Sanford pushing starters, getting comfortable

Although all 22 starters from the Vikings' 2009 season are expected to return, they may not all keep their jobs. Second-year safety Jamarca Sanford is pushing for a starting job and building off his rookie learning curve.

Jamarca Sanford said he isn't thinking about his opportunities to start, but his head coach says that's a possibility for the Vikings' second-year safety.

Sanford, a 2009 seventh-round draft choice, ended up being the primary backup for Tyrell Johnson and Madieu Williams last year and even started one game that Johnson sat out with post-concussion symptoms.

"I'm not focused on starting. I'm just really focusing on competing every day and doing the right things to help the team," Sanford said.

"Same mindset as last year. We're all competing. Everybody's getting each other better. It's no different from last year. I just have to come in and compete and help everybody and help the team the best way you can. The more you compete back there, the more we're helping the team out."

The safeties didn't help out the Vikings much when it came to creating turnovers. Johnson and Williams combined for just one interception – by Johnson – during the season. Darren Sharper, who had a combined nine interceptions in three seasons playing safety in the Vikings' style of Tampa-2 defense and had nine interception last year in a more aggressive brand of defense with the Saints, talked occasionally about being limited in the Vikings defense.

Sanford said he, too, had to learn to play within the scheme as a rookie.

Asked what he picked up on last year, he said, "Just learning how to play within the system and the scheme.

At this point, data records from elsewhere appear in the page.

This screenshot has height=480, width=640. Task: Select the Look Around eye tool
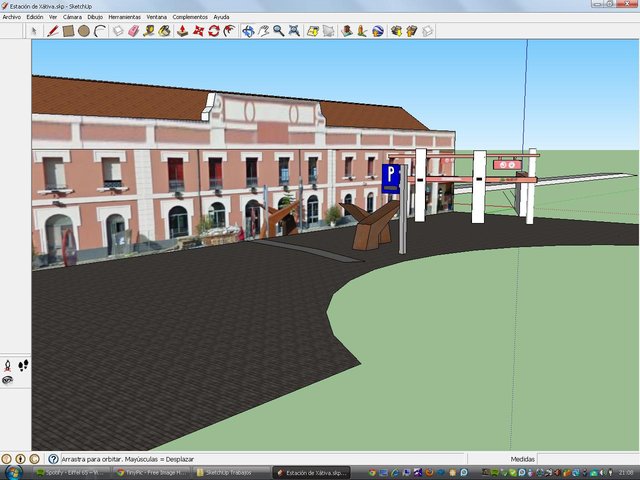(x=8, y=380)
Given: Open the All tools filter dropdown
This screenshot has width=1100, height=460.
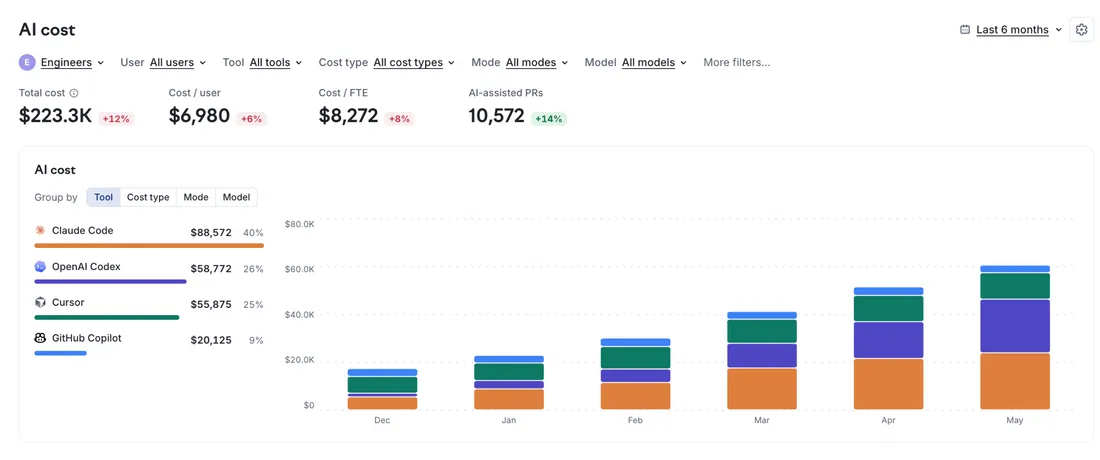Looking at the screenshot, I should pyautogui.click(x=276, y=62).
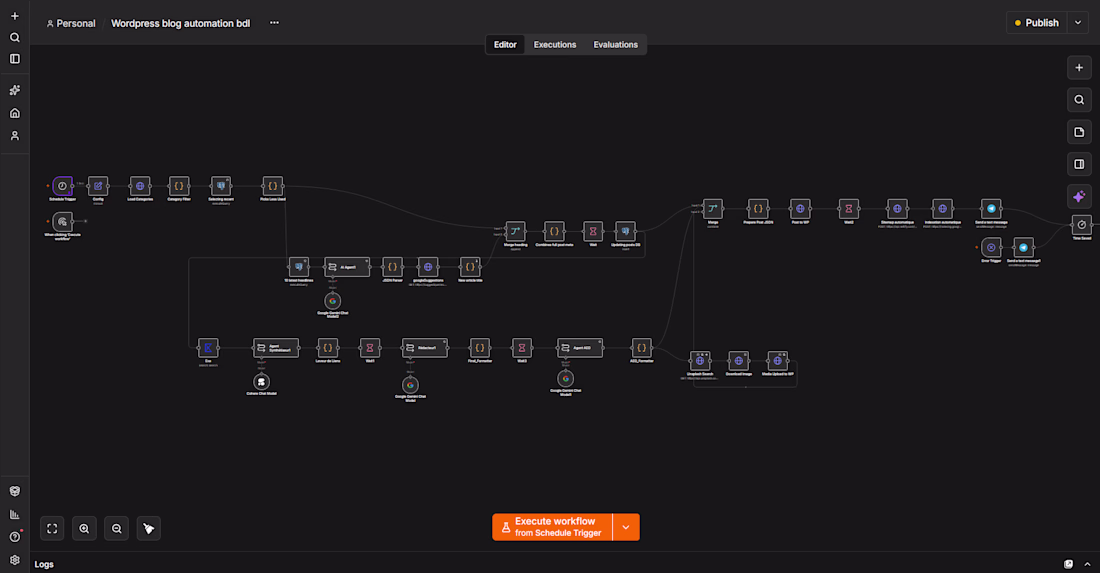Zoom out on the canvas
1100x573 pixels.
pyautogui.click(x=116, y=528)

Don't try to do too much. Just do your job and things will come to you," he said.

"I wouldn't say it takes away your playmaking ability. But as a rookie coming in, you're trying to impress everybody so you're really trying to do too much and you're hurting the defense at the same time. Once you get familiar with the defense, the weakness and the strength of it, the plays are going to come to you, the plays you're supposed to make."

After spending two of the first four games in 2009 on the game-day inactive list, Sanford found his role. He contributed on special teams and got some occasional snaps on defense.

But the early contributions weren't without some trepidation.

"Your first game as a rookie, you're scared and nervous and you don't want to make mistakes. This year I have a different approach, just knowing what to expect and just go out and play football," he said.

He proved enough in his first year that head coach Brad Childress considers Sanford capable of competing for a starting job this year, despite the starters from last year returning.

"It's always a competition," Childress said. "… He obviously has the skill set where he can compete back there for a starting position. He could be a starter on some teams in the National Football League.

"I would put him in the same category as Jasper Brinkley. They got some exposure to playing in there. Jasper started games, Jamarca played a good bit. I just see a lot more communicating going on and there's no downside to that. You're talking in the back end or you're talking to the front seven, I don't see the wheels grinding as much in terms of thinking. I always say, ‘When you don't think we see your God-given athletic ability come out.'"

So far this offseason, Williams and Johnson have been taking most of the reps with the first-team defense – at least what parts of the starting defense are attending practice each day – and Sanford is rotating in.

At least this year, Sanford knows what to expect if he does get the call to start. In fact, by the time he called upon to start one time last year – against Cincinnati on Dec. 13 – he felt much better than earlier in his rookie season.

"I was comfortable that game. I felt good. Playing on special teams gets you prepared, knowing what to do. I was real comfortable," he said. "Earlier in the year I had a couple snaps in the Lions game in the second game of the year. I was real nervous that game. The game I started, I was real comfortable. Madieu told me just go out and don't try to do too much. Just do your job, what you do in practice. When you get out there for the game, it's really no different. It's just football."

This year, he hopes to be able to play more football – on defense.